Sifting Through The Noise: Frameworks for Identifying Important Features using Latent Variables or Sparsity
Talk by Paul Wilson-Harmon (PhD Proposal in Statistics)
5/15/2020 1:00pm Online
Abstract:
In statistical learning, discrimination between signal and noise features is often an issue of great significance. In multivariate settings, results can be greatly improved by removing noise features prior to implementation of a given algorithm. This talk comprises three distinct research projects sharing this common theme, but across different statistical methodologies and settings.
In the first setting, I consider the Carnegie Classification of Institutions of Higher Education (CCIHE), which attempts to quantify doctoral research productivity at universities using Principal Component Analysis (PCA) to estimate latent indices of research performance and return three groups of schools. However, PCA does not provide an intuitive framework for latent-variable modeling, nor does it allow for data-driven selection of groups. Instead, I overview an alternate method using Structural Equation Modeling (SEM) to reframe the question in an explicit latent variable context. The SEM estimates a latent factor-of-factors score for each institution that can be input into a clustering algorithm. Then, using Model-Based Clustering, I calculate data-driven clusters that better allow for peer-to-peer comparisons between institutions.

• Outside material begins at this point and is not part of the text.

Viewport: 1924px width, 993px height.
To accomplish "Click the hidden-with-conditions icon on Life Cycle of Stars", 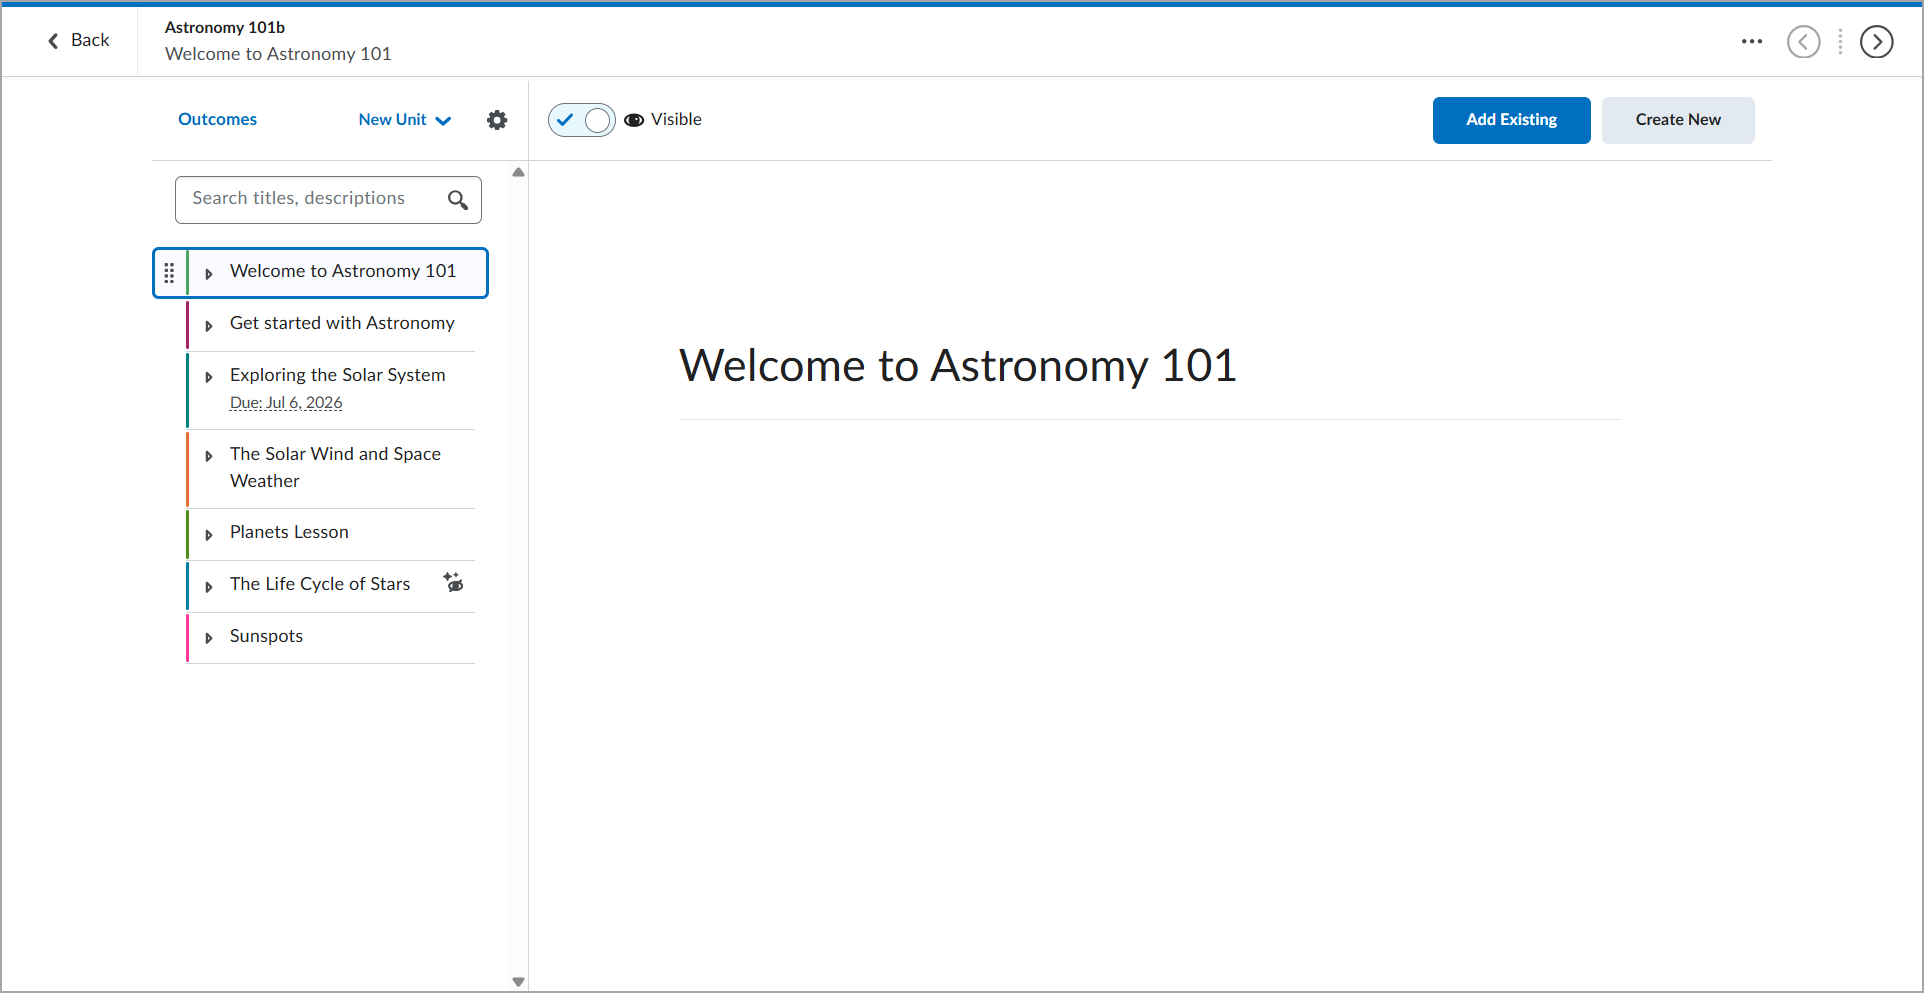I will [x=453, y=582].
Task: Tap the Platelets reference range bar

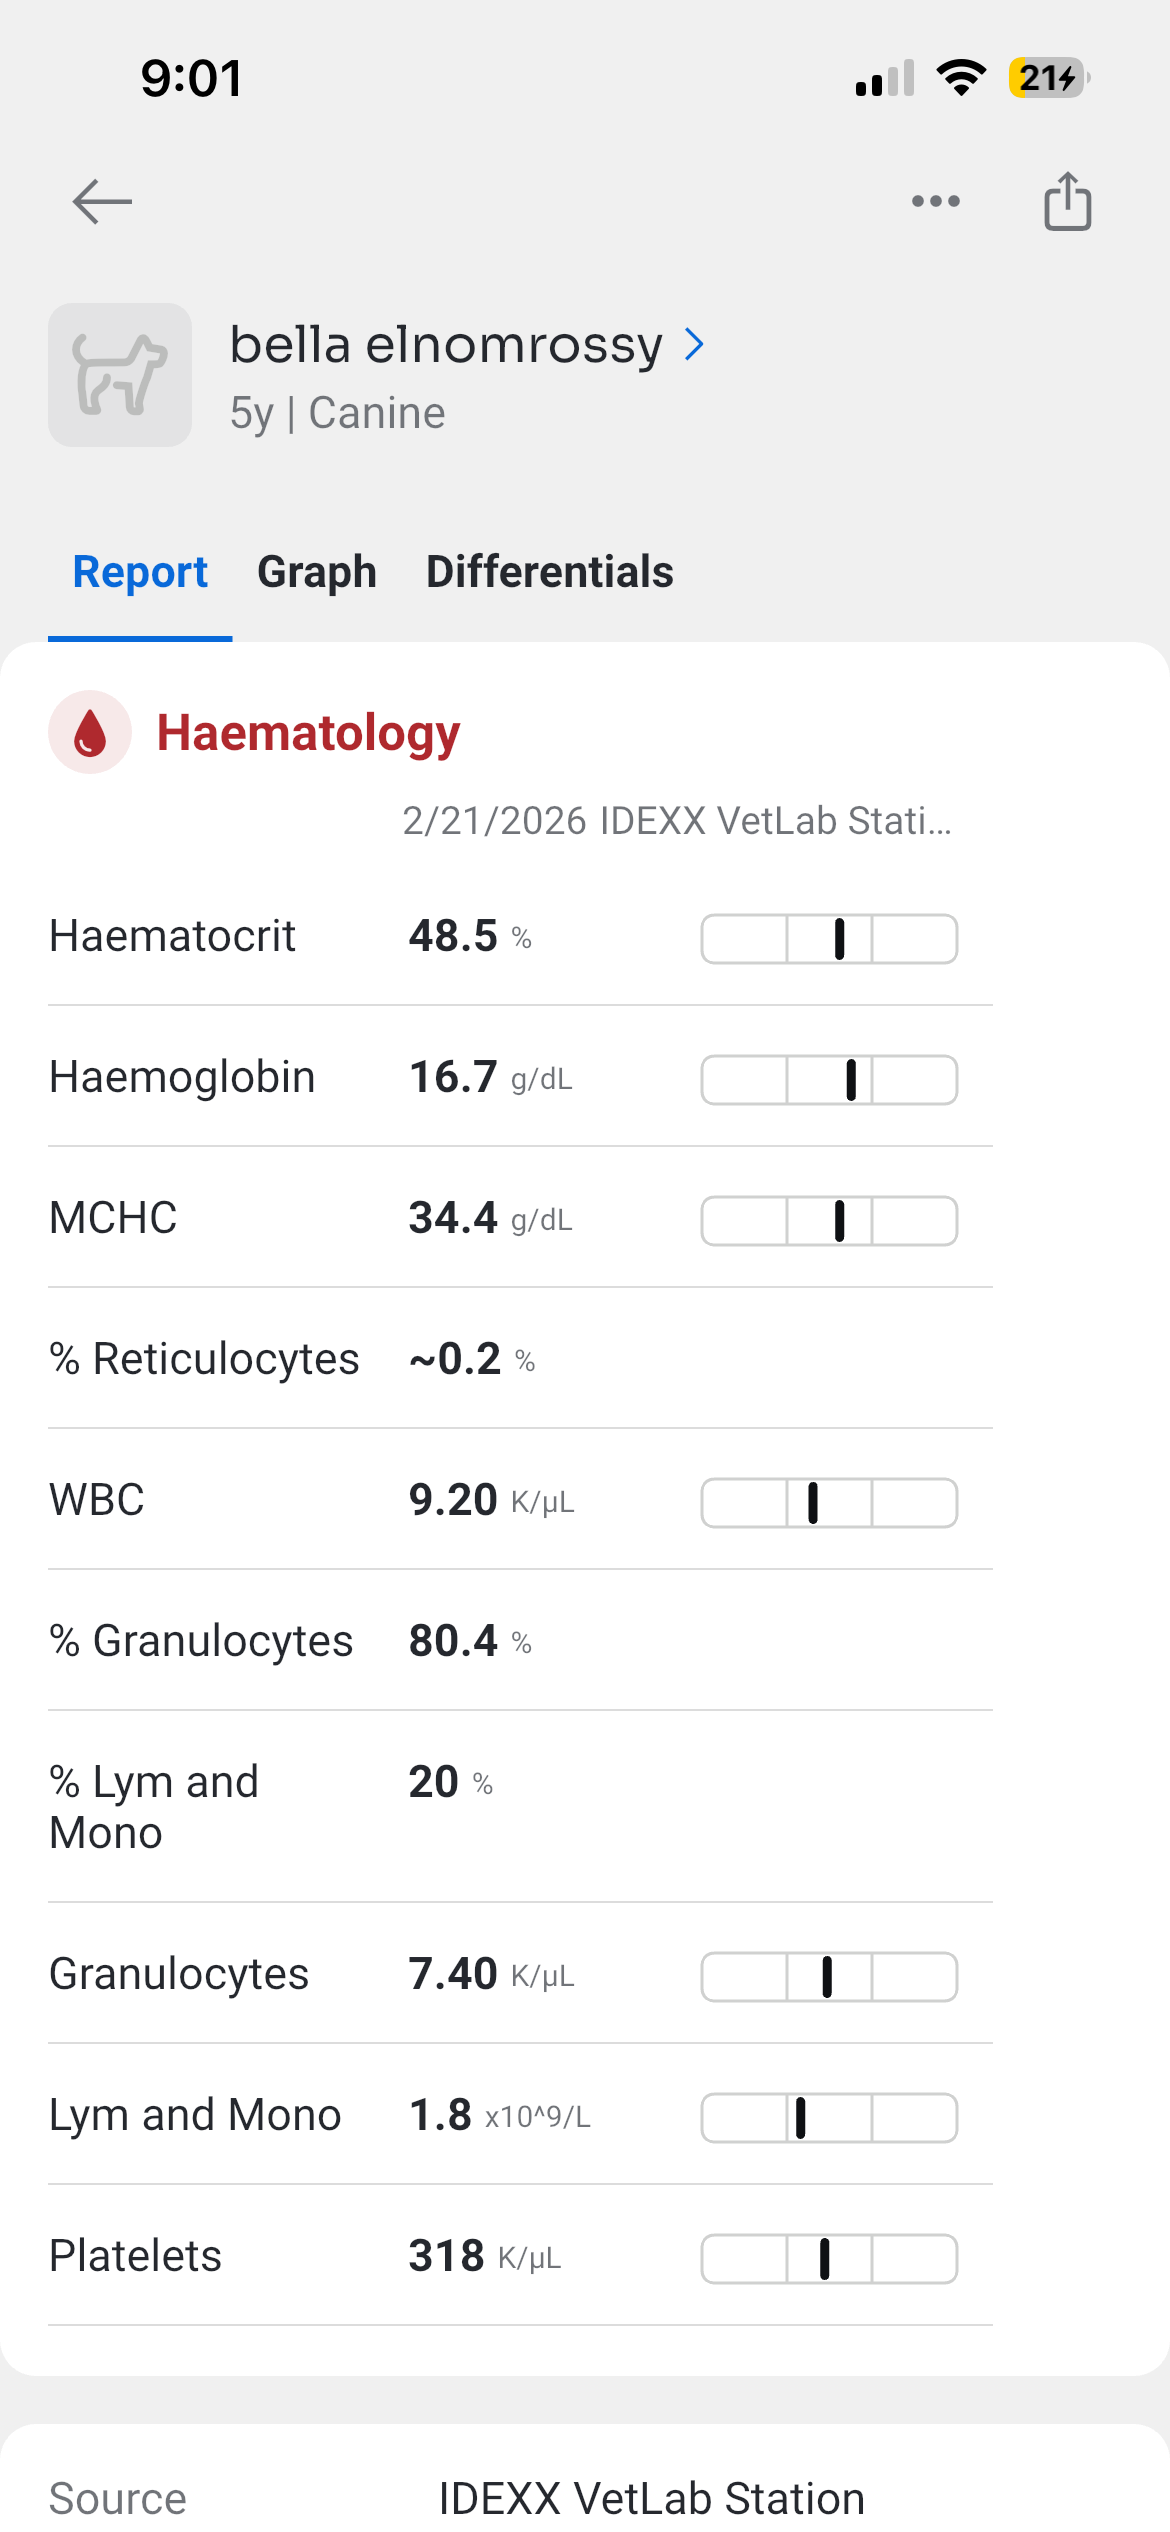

In the second and third applications, I consider the effect of sparsity on unsupervised methods. Sparsity, in this case, results from a Lasso (L1) penalty on the features used in an algorithm to downweight individual features to 0, effectively removing noise and retaining signal-bearing ones. For clustering, I focus on a two-step sparse implementation of monothetic clustering, a divisive hierarchical clustering algorithm that makes grouping decisions based on single features at a time. Via utilization of sparsity to clean up the feature space prior to clustering, monothetic clustering can be done on a constrained set of features. Potential methods for tuning two important parameters, the number of clusters, k, and the degree of sparsity, s, will be discussed. Inclusion of additional external variables that inform the groupings but are not directly input into the clustering algorithm will be discussed as a potential extension.
Lastly, based on the framework for sparse monothetic clustering, I discuss extensions of sparsity to additional distance-based methods for dimension-reduction. I primarily will focus on frameworks for sparse implementations of t-distributed Stochastic Neighbor Embedding (t-SNE) and Classical Multidimensional Scaling (with non-Euclidean distances). I will outline a comparison of sparse and non-sparse methods, as well as discuss potential issues with tuning that may arise. This talk, which will serve as my dissertation proposal, will additionally outline my research plan and timeline.